───── Source extract
By deploying this automation interface, the online optimization algorithm and the continuous‐casting/cutting equipment achieve reliable, bidirectional, real-time data exchange and command execution. This eliminates manual data entry and ad-hoc adjustments, dramatically raising the level of automation and fault responsiveness—laying a solid foundation for a truly smart steel mill.

Practical application potential

Our model not only demonstrates excellent performance in static and online optimization but also possesses high flexibility and scalability to adapt to different production requirements and abnormal situations. Specifically:

1. (1)

   Parameter Adjustment: Through adjusting key parameters in the model (such as cutting length limits, frequency and position of abnormal segments), the model can adapt to different production requirements and abnormal situations. For example, if the billet speed on the production line changes or mold specifications differ, optimal cutting schemes can be regenerated by simply adjusting corresponding model parameters.

2. (2)

   Multi-objective Optimization: The model not only optimizes cutting losses but also considers user satisfaction and offline cutting frequency, allowing flexible adjustment under different priority requirements. Additionally, if new optimization objectives emerge in the future, the model structure facilitates integration of new optimization levels.

3. (3)

   Modular Design: The model adopts a modular design with nested multi-layer optimization and analytical modeling, making it easy to maintain and expand. If new algorithms or optimization strategies need to be introduced, they can be integrated on the existing framework without comprehensive reconstruction.

4. (4)

   Software Tool Support: Through developing automated calculation and dynamic demonstration software, the model’s application scope extends beyond theoretical research to various scenarios in actual production environments. These software tools serve as verification and demonstration tools, proving the algorithm’s feasibility and effectiveness in actual production environments.

Future research prospects

Although this research is based on a competition problem, its core algorithm’s potential for practical industrial application cannot be ignored. As a complex multi-objective optimization problem in the steel industry, continuous casting cutting can benefit from our proposed online optimization algorithm, which ensures production continuity while reducing material waste and optimizing cutting schemes. Compared to existing manual intervention or semi-automated methods, our automated optimization solution significantly improves calculation speed and accuracy, with strong adaptability and robustness to handle frequent abnormal situations in production processes.
──────────
───── Entries shown
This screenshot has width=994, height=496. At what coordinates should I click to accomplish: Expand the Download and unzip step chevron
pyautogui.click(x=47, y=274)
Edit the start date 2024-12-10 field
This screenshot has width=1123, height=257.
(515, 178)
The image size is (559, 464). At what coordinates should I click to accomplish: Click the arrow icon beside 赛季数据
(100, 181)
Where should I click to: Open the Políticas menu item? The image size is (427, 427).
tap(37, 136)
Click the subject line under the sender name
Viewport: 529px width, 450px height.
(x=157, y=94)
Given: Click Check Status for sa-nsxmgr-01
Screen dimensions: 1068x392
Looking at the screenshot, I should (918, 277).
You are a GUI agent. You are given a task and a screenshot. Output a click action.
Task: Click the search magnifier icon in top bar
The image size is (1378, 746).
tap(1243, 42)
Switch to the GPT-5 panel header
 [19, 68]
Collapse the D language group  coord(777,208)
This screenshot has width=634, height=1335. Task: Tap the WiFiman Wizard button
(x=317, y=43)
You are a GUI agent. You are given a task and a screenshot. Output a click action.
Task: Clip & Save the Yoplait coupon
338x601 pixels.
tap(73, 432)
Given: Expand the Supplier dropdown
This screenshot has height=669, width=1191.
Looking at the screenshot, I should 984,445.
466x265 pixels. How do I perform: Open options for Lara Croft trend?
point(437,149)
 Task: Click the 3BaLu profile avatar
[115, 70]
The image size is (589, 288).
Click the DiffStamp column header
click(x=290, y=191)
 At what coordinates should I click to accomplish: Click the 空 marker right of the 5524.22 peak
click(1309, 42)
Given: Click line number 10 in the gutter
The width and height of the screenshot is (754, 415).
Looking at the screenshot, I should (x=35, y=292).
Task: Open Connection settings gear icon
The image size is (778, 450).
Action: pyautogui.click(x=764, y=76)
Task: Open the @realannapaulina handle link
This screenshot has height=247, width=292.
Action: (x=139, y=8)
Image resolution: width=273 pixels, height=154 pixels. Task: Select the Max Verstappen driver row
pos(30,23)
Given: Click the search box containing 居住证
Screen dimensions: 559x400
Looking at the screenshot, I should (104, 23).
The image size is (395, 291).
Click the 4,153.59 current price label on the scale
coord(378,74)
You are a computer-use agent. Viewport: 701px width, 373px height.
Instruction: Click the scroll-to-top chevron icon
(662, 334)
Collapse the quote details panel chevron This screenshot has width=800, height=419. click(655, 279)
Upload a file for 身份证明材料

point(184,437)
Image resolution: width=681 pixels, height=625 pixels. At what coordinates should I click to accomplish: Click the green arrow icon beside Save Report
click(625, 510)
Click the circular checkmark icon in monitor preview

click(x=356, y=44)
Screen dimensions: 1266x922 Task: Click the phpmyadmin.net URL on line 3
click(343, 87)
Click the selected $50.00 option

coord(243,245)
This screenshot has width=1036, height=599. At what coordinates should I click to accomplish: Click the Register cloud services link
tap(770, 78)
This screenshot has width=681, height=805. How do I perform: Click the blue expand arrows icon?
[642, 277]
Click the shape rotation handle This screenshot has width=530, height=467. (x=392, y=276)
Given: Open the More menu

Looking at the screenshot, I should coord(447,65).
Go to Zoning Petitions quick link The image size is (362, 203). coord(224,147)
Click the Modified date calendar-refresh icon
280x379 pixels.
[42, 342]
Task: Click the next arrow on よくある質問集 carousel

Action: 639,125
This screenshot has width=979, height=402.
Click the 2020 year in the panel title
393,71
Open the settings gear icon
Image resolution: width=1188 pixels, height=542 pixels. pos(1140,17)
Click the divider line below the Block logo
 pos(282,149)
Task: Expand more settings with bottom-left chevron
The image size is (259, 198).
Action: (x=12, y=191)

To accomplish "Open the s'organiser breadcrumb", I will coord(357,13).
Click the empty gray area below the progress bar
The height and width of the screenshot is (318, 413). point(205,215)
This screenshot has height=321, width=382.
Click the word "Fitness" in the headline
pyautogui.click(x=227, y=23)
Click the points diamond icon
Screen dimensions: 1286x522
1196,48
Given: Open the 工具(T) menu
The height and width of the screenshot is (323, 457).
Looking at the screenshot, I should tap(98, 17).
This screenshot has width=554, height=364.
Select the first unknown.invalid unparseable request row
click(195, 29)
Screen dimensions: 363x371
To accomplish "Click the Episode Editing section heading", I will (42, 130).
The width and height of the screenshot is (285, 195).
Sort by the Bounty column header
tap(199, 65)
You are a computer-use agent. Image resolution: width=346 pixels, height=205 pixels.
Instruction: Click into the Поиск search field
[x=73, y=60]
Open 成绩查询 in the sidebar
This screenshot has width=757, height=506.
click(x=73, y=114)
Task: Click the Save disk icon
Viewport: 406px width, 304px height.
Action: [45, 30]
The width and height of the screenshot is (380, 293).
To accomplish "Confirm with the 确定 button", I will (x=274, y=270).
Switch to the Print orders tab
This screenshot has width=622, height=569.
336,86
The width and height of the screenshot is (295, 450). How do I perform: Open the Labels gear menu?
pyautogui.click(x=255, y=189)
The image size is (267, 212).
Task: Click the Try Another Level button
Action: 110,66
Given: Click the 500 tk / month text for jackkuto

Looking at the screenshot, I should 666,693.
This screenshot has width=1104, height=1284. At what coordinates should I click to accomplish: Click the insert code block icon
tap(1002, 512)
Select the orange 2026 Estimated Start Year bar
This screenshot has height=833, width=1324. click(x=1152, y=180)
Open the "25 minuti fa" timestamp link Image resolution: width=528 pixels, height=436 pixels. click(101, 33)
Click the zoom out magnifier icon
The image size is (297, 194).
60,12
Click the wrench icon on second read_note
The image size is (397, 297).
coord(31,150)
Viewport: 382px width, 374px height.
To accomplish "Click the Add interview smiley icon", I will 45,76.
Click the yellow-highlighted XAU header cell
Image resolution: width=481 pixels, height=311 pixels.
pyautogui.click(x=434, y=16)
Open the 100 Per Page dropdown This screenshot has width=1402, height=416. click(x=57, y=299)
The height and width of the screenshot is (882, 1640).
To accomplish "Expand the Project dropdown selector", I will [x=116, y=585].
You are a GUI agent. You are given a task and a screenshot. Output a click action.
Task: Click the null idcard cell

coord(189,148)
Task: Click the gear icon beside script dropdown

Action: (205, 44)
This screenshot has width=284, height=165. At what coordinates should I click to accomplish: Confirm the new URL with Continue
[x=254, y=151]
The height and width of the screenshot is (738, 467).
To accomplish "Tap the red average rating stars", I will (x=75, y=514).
──────────
**What to do:**
**A.** Copy out the stretch of the continuous-casting text from "Modular Design: The" through "effectiveness in actual production environments.".
**B.** List the headings of the numbered points in the continuous-casting text.
**C.** Write the next part of the continuous-casting text, picking up after its last sentence.
None of the stored records is needed for this work.

**Solved problems:**
**A.**
Modular Design: The model adopts a modular design with nested multi-layer optimization and analytical modeling, making it easy to maintain and expand. If new algorithms or optimization strategies need to be introduced, they can be integrated on the existing framework without comprehensive reconstruction.

4. (4)

   Software Tool Support: Through developing automated calculation and dynamic demonstration software, the model’s application scope extends beyond theoretical research to various scenarios in actual production environments. These software tools serve as verification and demonstration tools, proving the algorithm’s feasibility and effectiveness in actual production environments.

**B.**
Parameter Adjustment
Multi-objective Optimization
Modular Design
Software Tool Support

**C.**
However, actual industrial production demands are more complex than the competition problem, and future research can incorporate more practical production parameters, such as equipment operating status and billet physical properties, to optimize and expand the model. This will help improve the model’s application effectiveness in actual production environments and promote more efficient and intelligent development in the steel manufacturing industry.

Conclusion

This paper proposes a real-time automated optimization algorithm for continuous casting cutting optimization in the steel industry. Through combining nested models, analytical modeling, and computer traversal algorithms, our proposed solution can effectively handle cutting scheme optimization in static environments and adjust cutting schemes in real-time when abnormalities occur during production, ensuring production continuity and efficiency.

Research results show that this model performs excellently in reducing cutting losses, meeting customer demands, and minimizing secondary cutting operations, particularly in handling various abnormal situations automatically in dynamic production environments. Through further optimization and expansion, this model has potential for widespread application in future intelligent manufacturing and industrial automation.

Overall, this research not only demonstrates academic innovation but also provides new solutions for cutting optimization problems in steel production, offering important reference for future research and applications in related fields.